Film di Edgar Wright con Ayna Taylor Joy, Thomasin Mckenzie e Matt Smith del 2021. Un’ambiziosa studentessa di Art Design finisce negli anni 60 e lì vive le peripezie di una aspirante cantante. Il tutto assume caratteri misteriosi e inquietanti.
Dopo la “trilogia del cornetto”, il regista inglese Edgar Wright sembra aver deciso di riscrivere i generi da lui stesso parodiati (e omaggiati) in quest’ultima e vuole farlo aggiungendo a trame classiche una colonna sonora persistente che dà ritmo e sostanza al tutto. Se in “Baby Driver” applicava questo concetto al cinema action/noir (che aveva preso in giro in “Hot Fuzz”) qua prende l’horror ( filtrato attraverso la commedia in “Shaun of The Dead”) e lo riempie di suggestioni musicali anni 60. È quindi facile pensare ad un’ipotetica e nuova trilogia seguendo questa logica di riadattamento dei generi delle sue prime pellicole; il suo prossimo lavoro dovrebbe essere uno sci-fi musical.
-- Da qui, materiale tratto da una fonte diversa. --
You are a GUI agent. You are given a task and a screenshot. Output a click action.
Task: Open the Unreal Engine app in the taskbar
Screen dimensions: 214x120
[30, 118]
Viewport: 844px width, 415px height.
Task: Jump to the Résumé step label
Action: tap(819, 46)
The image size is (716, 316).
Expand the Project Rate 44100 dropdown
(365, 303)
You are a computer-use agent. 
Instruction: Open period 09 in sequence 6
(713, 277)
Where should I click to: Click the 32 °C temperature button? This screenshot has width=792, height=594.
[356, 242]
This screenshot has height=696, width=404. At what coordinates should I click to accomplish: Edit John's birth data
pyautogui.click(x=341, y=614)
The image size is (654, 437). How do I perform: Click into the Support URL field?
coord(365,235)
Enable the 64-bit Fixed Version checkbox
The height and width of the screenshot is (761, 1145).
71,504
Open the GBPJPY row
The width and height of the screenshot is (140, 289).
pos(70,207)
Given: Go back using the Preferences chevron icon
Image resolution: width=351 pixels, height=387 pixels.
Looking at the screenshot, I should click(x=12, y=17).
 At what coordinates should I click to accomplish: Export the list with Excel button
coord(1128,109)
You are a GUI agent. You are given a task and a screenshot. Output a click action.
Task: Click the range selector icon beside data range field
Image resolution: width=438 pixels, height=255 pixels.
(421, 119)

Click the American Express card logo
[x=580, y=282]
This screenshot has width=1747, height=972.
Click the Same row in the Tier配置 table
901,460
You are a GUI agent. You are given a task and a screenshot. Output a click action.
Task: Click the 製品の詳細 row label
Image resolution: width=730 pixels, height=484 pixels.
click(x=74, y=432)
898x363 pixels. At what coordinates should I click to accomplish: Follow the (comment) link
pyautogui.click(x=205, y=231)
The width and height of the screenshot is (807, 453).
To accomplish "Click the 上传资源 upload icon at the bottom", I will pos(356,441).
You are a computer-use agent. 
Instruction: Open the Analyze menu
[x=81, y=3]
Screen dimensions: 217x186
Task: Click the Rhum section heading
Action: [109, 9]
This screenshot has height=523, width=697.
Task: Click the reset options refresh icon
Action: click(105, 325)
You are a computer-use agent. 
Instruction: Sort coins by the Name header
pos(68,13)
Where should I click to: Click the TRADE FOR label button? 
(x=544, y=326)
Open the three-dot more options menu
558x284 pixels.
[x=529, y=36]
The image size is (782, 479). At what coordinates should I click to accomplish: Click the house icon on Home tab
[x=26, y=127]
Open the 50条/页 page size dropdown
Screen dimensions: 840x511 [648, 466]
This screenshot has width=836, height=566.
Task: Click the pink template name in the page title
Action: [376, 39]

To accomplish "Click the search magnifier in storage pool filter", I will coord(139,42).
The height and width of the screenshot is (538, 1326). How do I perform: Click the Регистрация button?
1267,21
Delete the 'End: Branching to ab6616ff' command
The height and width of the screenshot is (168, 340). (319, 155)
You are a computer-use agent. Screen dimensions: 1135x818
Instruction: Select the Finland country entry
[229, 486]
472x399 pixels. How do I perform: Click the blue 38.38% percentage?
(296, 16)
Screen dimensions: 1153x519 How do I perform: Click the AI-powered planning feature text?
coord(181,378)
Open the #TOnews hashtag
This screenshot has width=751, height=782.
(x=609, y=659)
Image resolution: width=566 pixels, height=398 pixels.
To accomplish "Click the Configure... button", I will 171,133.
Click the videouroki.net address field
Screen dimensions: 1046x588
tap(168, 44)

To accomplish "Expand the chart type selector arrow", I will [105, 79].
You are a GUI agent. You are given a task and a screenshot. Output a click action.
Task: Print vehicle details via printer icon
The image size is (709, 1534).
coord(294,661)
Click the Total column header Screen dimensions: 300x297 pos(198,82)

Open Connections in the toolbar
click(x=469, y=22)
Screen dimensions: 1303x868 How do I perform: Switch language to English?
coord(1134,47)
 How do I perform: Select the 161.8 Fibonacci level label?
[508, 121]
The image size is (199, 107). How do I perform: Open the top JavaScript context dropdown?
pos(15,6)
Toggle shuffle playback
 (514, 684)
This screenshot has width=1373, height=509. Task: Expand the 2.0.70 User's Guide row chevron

Nella prima parte si assiste a continui sbalzi di umore da parte della protagonista e noi la seguiamo cominciando ad andare in ansia ogni volta che si incontra un nuovo (spaventoso e grottesco allo stesso tempo) personaggio. Ed è un peccato che poi questi crudeli e strambi individui non vengano sfruttati in seguito. Quando si arriva a quella che è la svolta per la narrazione, ossia al salto indietro nel tempo, il tutto si fa più interessante, soprattutto dal punto di vista visivo, perché le trovate non mancano. Londra è messa in scena proprio come ha fatto Tarantino con Hollywood nel suo ultimo film. Tutto è nostalgico e immersivo, ci sono minuti interi in cui la macchina da presa ci fa da visita turistica attraverso una bellissima fotografia, e tutto è condito da una colonna sonora stupenda. C’è poi un assolo di canto che non può non ricordare “Mulholland Drive”, anche perché anche qui così come nel capolavoro di Lynch tutto è molto piacevole nella rappresentazione di balli e feste, ma il mondo dello spettacolo nasconde orribili verità.
La protagonista, prima di diventare la nemesi dell’altro personaggio femminile, è prima di tutto osservatrice. Ciò permette al pubblico una doppia paura per l’una e per l’altra e anche un’escalation di ansia, perché, se nella prima parte proviamo compassione per l’ingenuo personaggio interpretato da Ayna Taylor Joy e la tensione proviene da una preoccupazione nei suoi riguardi, poi tutto diviene concreto ed è così che la paura aumenta.
Dopo il primo jumpscare, il tutto diventa ripetitivo, poiché l’esasperazione diviene costante e non c’è più la gradualità che prima permetteva inquietudine; rimane una serie di sequenze fin troppo uguali a loro stesse e che non fanno arrivare alla rivelazione finale con molto entusiasmo. C’è il classico ribaltamento di ruoli che culmina in un colpo di scena verboso che non ha molto senso.
Il personaggio che enuncia lo spiegone non avrebbe motivo di rivelarsi e invece lo fa per un’esigenza del regista di concludere la storia. Il finale poi è fin troppo patetico e l’ultima inquadratura ad effetto (forzata anche questa) drammaturgicamente fa più di una piega. Alla base del film, come già detto, c’è il tema dei viaggi nel tempo. Espediente narrativo che non viene giustificato in alcun modo.
Il fatto è che basare un’intera pellicola su un’idea che ha dell’assurdo non può funzionare senza spiegazioni di nessun tipo. Il meglio che lo spettatore può fare è cercare di trovare qualche modo per far quadrare la trama, ma nessuna delle ipotesi che può avanzare (di carattere psicologico o fantasy) saranno sufficienti per far giudicare il film completo e riuscito.